Revenons à l’actualité sanitaire : quel regard portez-vous sur la gestion de la Covid-19 en Afrique et sur les prospectives alarmistes des observateurs internationaux ?
L’Afrique a été présentée d’emblée comme le continent-catastrophe qui allait enregistrer des millions de morts. Force est de constater que les Africains souffrent davantage de la crise économique que de la crise sanitaire aujourd’hui. L’Afrique enregistre 1.6% des décès liés au Coronavirus dans le monde, alors que le continent représente 17% de la population mondiale. Les « afropessimistes » devraient faire leur mea culpa et entamer leur aggiornamento.

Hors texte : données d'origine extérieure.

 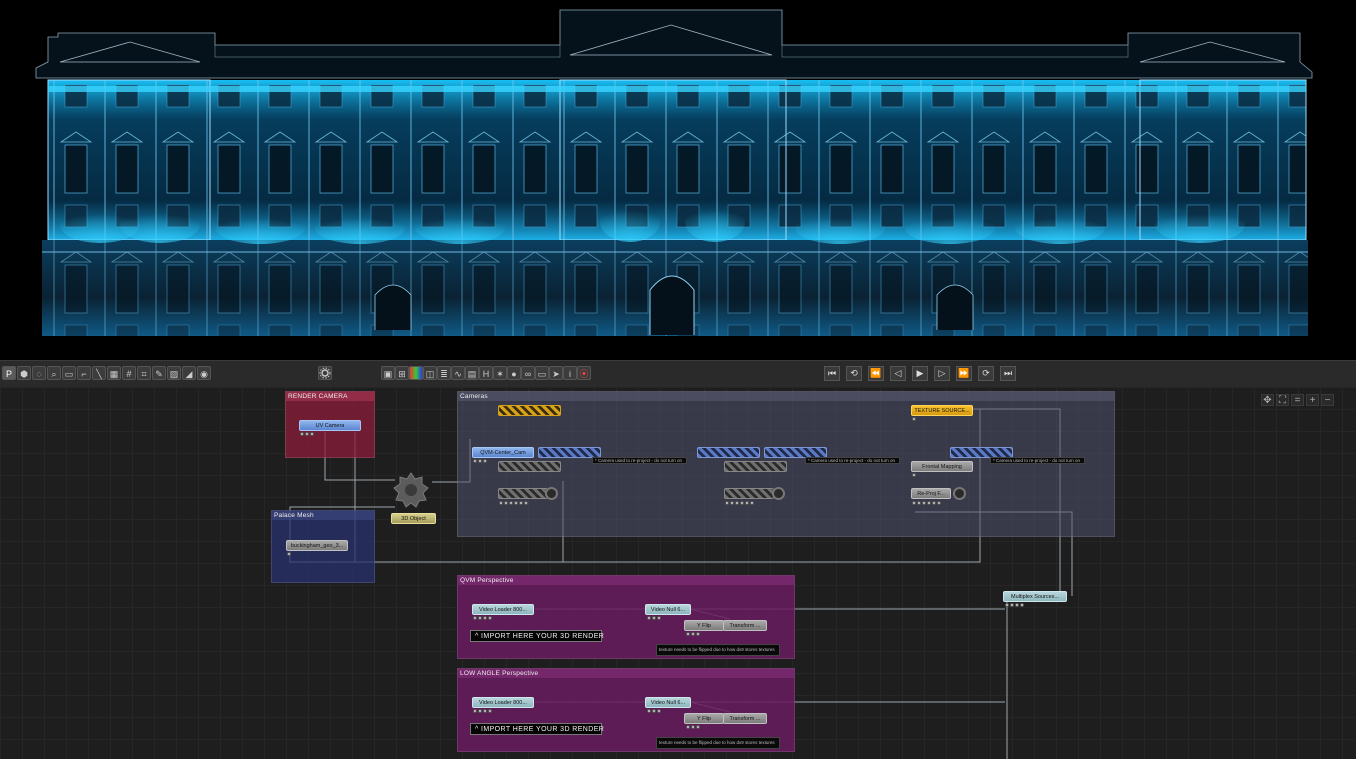 What do you see at coordinates (500, 674) in the screenshot?
I see `group-title: LOW ANGLE Perspective` at bounding box center [500, 674].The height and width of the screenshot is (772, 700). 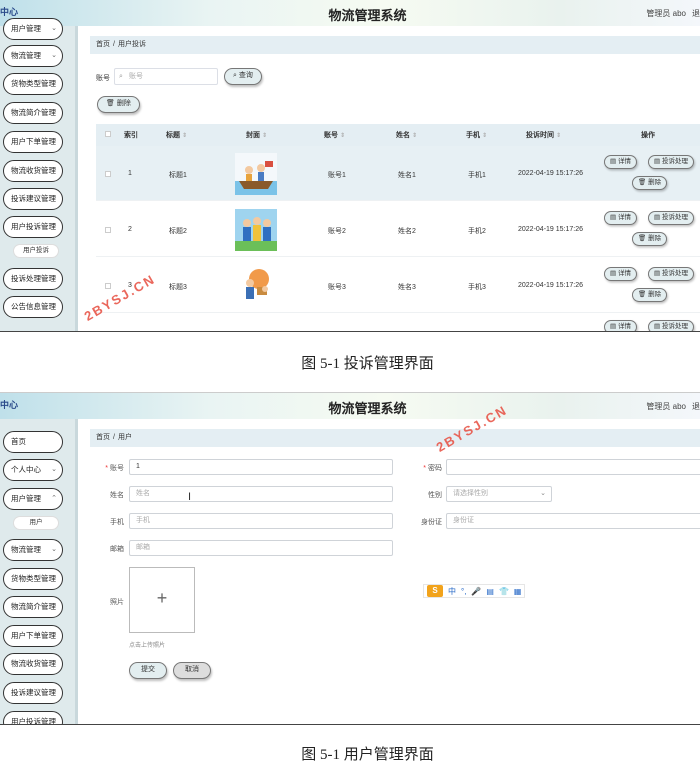 What do you see at coordinates (499, 494) in the screenshot?
I see `gender-select: 请选择性别 ⌄` at bounding box center [499, 494].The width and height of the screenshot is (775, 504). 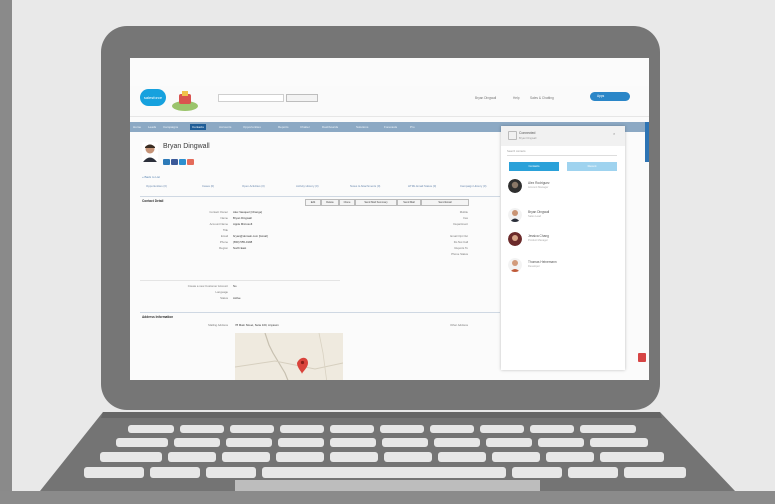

Ceci dit, la Covid-19 a révélé les angles morts du développement africain, en particulier en matière d’objectifs de développement durable comme la santé et l’éducation. La pandémie devrait nous permettre de comprendre qu’il n’y a pas de développement sans système de santé digne de ce nom.
N’y a-t-il pas eu une forme d’hystérisation du débat autour du coronavirus ?
Effectivement. La spécificité de cette épidémie repose sur son aspect mondial qui provoque un effet de loupe. Servons-nous de la Covid-19 pour renforcer nos infrastructures de santé qui seront utiles pour toutes les autres maladies. Cela étant, il est vrai que le drame des migrants est entouré d’un silence assourdissant, alors qu’il a été beaucoup plus meurtrier que la Covid-19 en Afrique. Il en va de même pour le paludisme dont les travaux sur la recherche d’un vaccin n’avancent pas beaucoup… Néanmoins, je suis très optimiste sur la capacité de l’Afrique de se servir de cette pandémie pour rebondir. C’est d’ailleurs dans cette optique que j’ai coordonné un appel intitulé « Pour sortir plus forts ensemble » avec une cinquantaine de chercheurs, d’intellectuels et d’artistes.
Quel regard portez-vous sur l’apport de la diaspora africaine en matière d’investissement sur le continent ?
Le rôle de la diaspora n’est pas de « développer » l’Afrique, son rôle s’inscrit davantage dans des considérations micro-économiques. Si je décide d’envoyer de l’argent à ma famille, c’est pour que mes parents aillent mieux. Il appartient à ceux qui sont sur le terrain de construire leurs propres projets, en fonction des ressources de leur pays. On ne peut pas demander à des individus qui envoient de l’argent à leur famille de concevoir des politiques de développement à la place des Etats. Chacun doit prendre sa part.